EXERCISE DESCRIPTION: Return everything from the line containing "Given: Shop now" down to the line containing "How do I perform: Enter", both included, with each line unchanged and the pictures left out.

RAW RECORDS:
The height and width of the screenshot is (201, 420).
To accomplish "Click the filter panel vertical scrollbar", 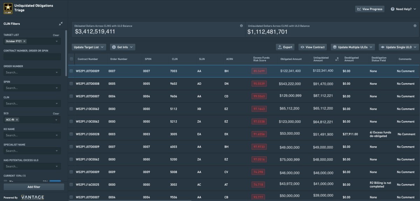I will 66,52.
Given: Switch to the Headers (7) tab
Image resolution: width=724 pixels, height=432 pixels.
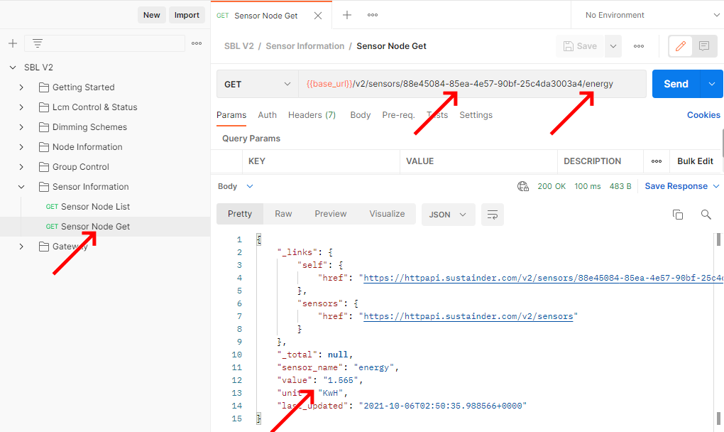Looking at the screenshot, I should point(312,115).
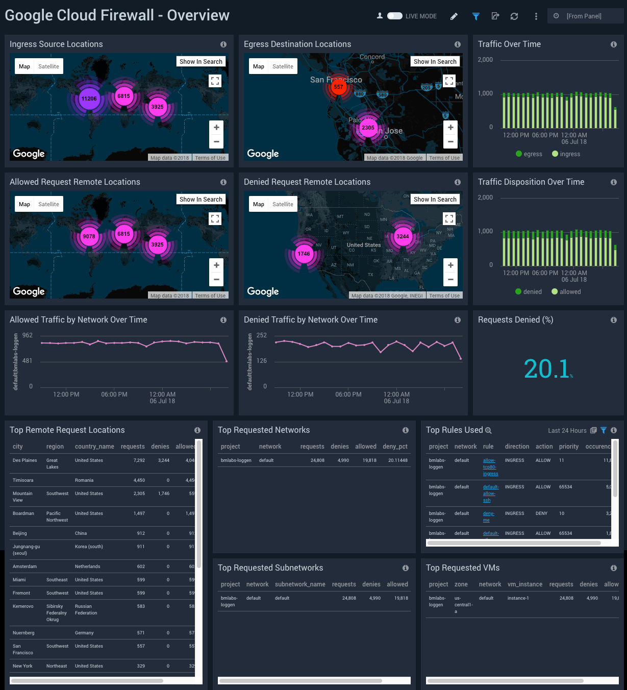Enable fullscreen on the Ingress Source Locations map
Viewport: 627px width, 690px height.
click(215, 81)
--
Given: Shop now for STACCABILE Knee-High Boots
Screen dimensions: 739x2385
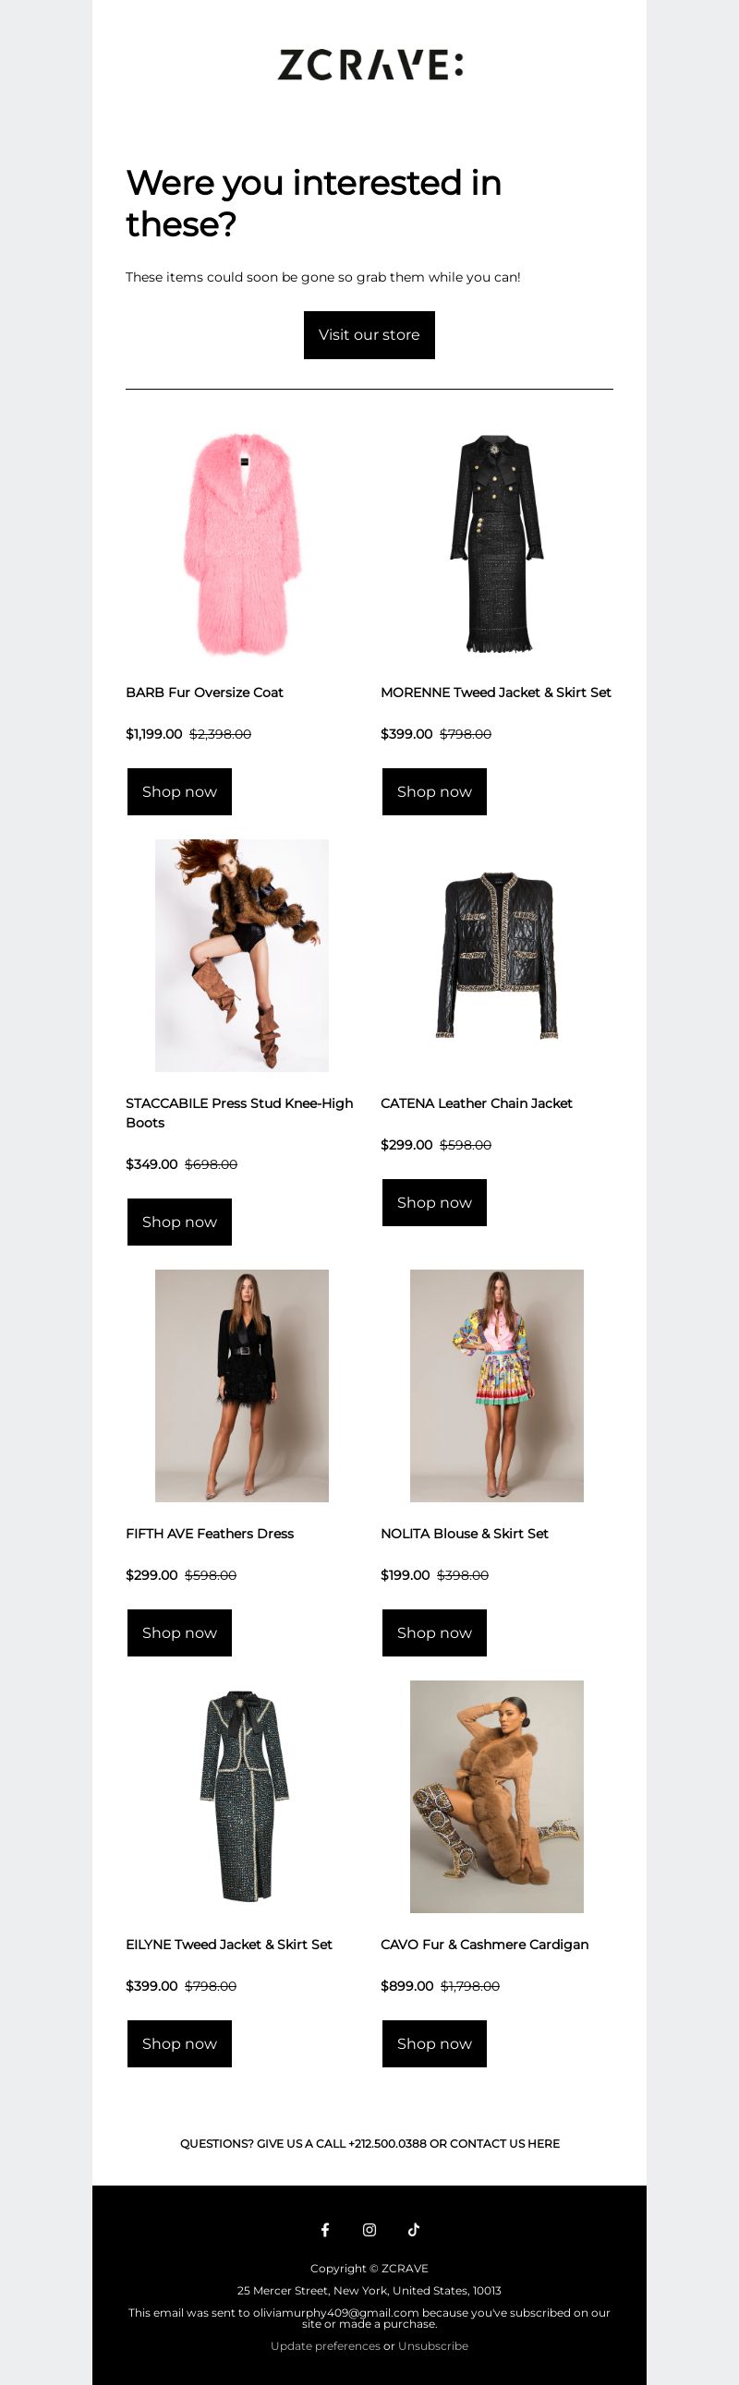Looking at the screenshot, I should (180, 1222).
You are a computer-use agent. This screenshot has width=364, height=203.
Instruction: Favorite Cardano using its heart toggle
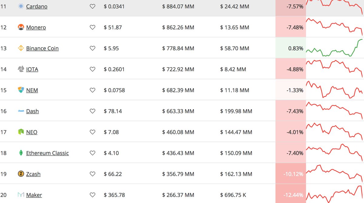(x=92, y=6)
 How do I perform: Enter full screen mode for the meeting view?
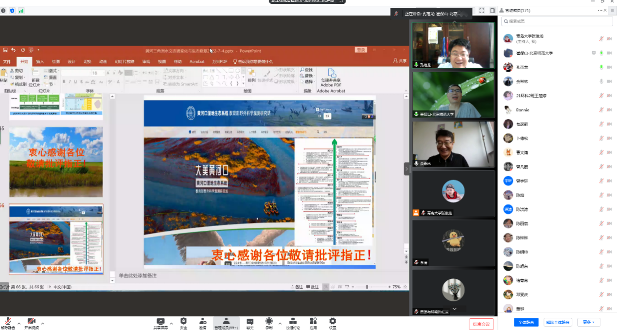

ANSWER TO THE EXERCISE:
Given: Shop now for STACCABILE Knee-High Boots
Screen dimensions: 739x2385
Looking at the screenshot, I should (180, 1222).
You are a computer-use agent. This screenshot has width=364, height=203.
Instruction: Favorite Cardano using its heart toggle
(x=92, y=6)
 How do I perform: Enter full screen mode for the meeting view?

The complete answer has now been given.